_DATA TO EXAMINE:_

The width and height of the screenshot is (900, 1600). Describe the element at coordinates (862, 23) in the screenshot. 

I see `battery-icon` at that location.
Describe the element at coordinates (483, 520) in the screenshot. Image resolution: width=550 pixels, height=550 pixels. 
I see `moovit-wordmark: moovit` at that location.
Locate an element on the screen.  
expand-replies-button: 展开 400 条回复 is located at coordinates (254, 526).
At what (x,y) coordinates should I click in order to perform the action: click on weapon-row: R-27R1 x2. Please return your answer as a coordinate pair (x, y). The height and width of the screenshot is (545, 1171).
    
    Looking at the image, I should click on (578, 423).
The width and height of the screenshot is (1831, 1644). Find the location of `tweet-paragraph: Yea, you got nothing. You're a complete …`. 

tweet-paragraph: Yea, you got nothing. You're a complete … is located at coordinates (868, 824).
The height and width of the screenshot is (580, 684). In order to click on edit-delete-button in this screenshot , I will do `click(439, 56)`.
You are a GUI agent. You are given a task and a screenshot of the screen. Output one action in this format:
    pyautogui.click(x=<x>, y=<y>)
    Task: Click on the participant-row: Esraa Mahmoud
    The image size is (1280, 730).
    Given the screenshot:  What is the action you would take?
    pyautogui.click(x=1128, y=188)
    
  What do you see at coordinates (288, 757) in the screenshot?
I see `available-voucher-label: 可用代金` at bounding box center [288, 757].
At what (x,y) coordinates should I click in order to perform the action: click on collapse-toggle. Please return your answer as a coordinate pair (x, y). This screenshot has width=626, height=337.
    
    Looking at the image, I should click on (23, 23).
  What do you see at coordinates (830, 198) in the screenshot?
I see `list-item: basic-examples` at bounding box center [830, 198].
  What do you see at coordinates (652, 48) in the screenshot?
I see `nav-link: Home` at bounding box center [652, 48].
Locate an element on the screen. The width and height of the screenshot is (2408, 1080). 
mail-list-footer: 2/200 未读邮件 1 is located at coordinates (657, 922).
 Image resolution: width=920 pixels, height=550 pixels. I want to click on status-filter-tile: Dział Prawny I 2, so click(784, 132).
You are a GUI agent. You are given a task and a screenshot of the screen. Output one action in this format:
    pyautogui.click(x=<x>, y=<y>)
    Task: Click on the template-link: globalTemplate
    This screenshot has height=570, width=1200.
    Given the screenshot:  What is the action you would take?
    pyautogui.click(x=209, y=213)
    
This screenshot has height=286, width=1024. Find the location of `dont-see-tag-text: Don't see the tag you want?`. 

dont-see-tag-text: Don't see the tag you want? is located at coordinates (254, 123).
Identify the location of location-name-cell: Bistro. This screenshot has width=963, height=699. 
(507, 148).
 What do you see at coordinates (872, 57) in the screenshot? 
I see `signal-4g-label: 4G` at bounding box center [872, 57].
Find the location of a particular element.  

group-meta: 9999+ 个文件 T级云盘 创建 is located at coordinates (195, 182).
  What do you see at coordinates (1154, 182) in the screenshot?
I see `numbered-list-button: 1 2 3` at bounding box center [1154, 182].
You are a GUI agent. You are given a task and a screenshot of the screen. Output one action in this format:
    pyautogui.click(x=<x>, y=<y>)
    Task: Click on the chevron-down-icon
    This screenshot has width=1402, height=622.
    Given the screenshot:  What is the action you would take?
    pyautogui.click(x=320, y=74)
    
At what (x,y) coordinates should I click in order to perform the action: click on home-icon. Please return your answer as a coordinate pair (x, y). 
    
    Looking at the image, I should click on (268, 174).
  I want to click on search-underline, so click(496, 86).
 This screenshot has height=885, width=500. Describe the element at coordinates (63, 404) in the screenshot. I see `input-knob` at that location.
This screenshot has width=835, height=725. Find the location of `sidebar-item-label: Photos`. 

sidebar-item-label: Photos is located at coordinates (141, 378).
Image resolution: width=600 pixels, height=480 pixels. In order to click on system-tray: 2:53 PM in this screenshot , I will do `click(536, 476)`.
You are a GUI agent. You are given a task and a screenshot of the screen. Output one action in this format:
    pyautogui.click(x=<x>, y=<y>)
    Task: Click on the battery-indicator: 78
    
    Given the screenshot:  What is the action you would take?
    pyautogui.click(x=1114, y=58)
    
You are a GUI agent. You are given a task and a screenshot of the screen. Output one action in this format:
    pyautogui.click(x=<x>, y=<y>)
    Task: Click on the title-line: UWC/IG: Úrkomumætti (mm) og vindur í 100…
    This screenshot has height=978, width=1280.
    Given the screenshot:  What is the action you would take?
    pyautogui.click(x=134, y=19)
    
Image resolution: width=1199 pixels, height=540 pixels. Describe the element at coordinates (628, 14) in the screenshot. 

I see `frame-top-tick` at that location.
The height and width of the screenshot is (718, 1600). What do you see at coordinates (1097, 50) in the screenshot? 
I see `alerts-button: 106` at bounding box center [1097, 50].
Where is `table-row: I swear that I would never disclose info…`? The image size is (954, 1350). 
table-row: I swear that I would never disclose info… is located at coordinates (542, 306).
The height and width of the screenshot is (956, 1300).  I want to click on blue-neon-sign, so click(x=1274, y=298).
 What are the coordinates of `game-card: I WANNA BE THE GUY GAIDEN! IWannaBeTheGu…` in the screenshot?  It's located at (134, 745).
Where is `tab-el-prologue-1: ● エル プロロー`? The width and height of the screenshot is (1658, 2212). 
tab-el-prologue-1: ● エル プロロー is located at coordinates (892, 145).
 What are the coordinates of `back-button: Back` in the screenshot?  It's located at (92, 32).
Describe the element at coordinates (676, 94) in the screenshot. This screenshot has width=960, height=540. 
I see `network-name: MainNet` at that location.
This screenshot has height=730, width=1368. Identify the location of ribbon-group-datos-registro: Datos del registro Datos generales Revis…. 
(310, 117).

_PROBLEM TO SOLVE:_ Gather every line of the listing above that contains the string "Find", treating uppercase and lowercase letters as different.

_ANSWER TO THIS EXERCISE:_
The width and height of the screenshot is (1831, 1644). Find the location of `tweet-paragraph: Yea, you got nothing. You're a complete …`. 
This screenshot has height=286, width=1024. Find the location of `dont-see-tag-text: Don't see the tag you want?`. 
Find the location of a particular element.  
This screenshot has width=835, height=725. Find the location of `sidebar-item-label: Photos`. 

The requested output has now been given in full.